Kees A. Schouhamer Immink
Turing Machines Inc, Rotterdam, The Netherlands,
Institute for Experimental Mathematics, Essen, Germany.
Predicting the future is very difficult, as you probably know. On the other hand, predicting the future of audio recording technology may not be that difficult. One person has been very successful in predicting the future of electronics technology during the last thirty years or so. His name is Gordon Moore, the founder of Intel, which manufactures the electronics used in many computers. As a young electrical engineer, Dr. Moore was one of a team that made the first integrated circuit. This chip contained five to ten transistors. Some thirty years ago, Dr. Moore predicted that the number of transistors per square millimeter (or square inch) would double every 18 months. This prediction, now called Moore's law, has been very accurate. For example, in 1980 at the time of the introduction of the Compact Disc, a standard memory could store 16 thousand bits, while current memory units can store approximately 16 million bits. This is a growth factor of a thousand in just 18 years time. Not only has the storage capacity increased by a huge factor, but computer speed has also increased, prices went down, and so forth. The audio engineering industry has benefited a lot from this electronics revolution. In fact it was the driving force behind the digital audio and video revolution. All kinds of operations can be done in the digital domain much more accurately than was ever thought possible.
The capacity of storage devices such as hard disk drives
(HDDs) has not followed Moore's prediction. In the early 1980s, HDDs with a
capacity of a megabyte were quite common. Now small laptops equipped with HDDs
having a capacity of a few gigabytes are commodity products. Again, an increase
by a factor of a thousand in 18 years time. The capacity of optical recording
products, say the Compact Disc, has not followed Moore's rule that the capacity
would double every 18 months. The capacity of the Compact Disc, which was
introduced 15 years ago, is approximately 600 megabytes. The capacity of
optical discs changed only once when the DVD was introduced a few years ago.

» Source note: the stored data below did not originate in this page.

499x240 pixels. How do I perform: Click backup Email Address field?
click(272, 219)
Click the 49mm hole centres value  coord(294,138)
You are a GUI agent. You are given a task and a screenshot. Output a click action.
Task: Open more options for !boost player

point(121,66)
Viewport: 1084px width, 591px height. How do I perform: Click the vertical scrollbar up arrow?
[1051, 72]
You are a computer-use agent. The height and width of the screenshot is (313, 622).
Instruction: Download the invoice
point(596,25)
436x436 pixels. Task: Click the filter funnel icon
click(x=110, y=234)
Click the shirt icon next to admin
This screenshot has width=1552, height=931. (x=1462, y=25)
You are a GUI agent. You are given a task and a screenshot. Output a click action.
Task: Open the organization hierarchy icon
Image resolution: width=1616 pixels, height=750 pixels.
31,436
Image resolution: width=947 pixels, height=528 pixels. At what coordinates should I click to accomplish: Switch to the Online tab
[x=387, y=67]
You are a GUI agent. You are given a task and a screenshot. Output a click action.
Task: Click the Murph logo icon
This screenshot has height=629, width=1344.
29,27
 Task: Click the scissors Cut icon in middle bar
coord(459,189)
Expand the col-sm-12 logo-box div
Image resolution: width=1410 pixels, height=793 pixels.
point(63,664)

The capacity of the. DVD is 4.7 gigabytes, which is a factor of seven more than
that of the classic CD introduced fifteen years ago. According to Moore's law,
one might have expected a growth in capacity of a factor of a thousand instead
of seven. Evidently, optical recording is a poor performer in terms of capacity
growth. This is not the right setting to discuss the various factors that have
played a role in this underperformance, but in the coming years the capacity of
optical discs will grow much faster than hitherto.
Let us assume, for the sake of academic interest, that from now on the storage capacity of optical recording will follow Moore's law. What does this mean for the recording industry? What kind of data-hungry formats can we think of that will consume a factor of a thousand more bits than the Compact Disc? The change from CD to DVD gave a slight flavor of what kind of options the audio industry has. This change involved only a small factor of seven, and the industry came up-very surprisingly-with an increase in resolution and sampling frequency by a factor of two. The industry also came up with the "great" idea of using more channels, usually five· instead of the usual two stereo channels. This is a nice beginning to spending the bit budget, but if we have a factor of a thousand to spend, we must try to act as a really big spender. For example, let us think of playing time: we could store a
1000 hours of music on the new disc: forty days of around-the-clock
CD-quality music. With eight discs one could play music for a full year. Note that the average Western household owns less than two hundred Compact Discs. So with just one "super disc" one could store Mr. Average's repertoire. Unfortunately, the price of such a disc would be, say, $20,000, which is well above the budget of an average household. There is a natural limit to the increase in the sampling frequency and resolution. Some people even question whether the average consumer is very much interested in the improved performance that DVD audio is providing in this respect. So we have to think of something more attractive. An increase of spatial resolution may give a radical answer to the technology push of the factor thousand we have to spend.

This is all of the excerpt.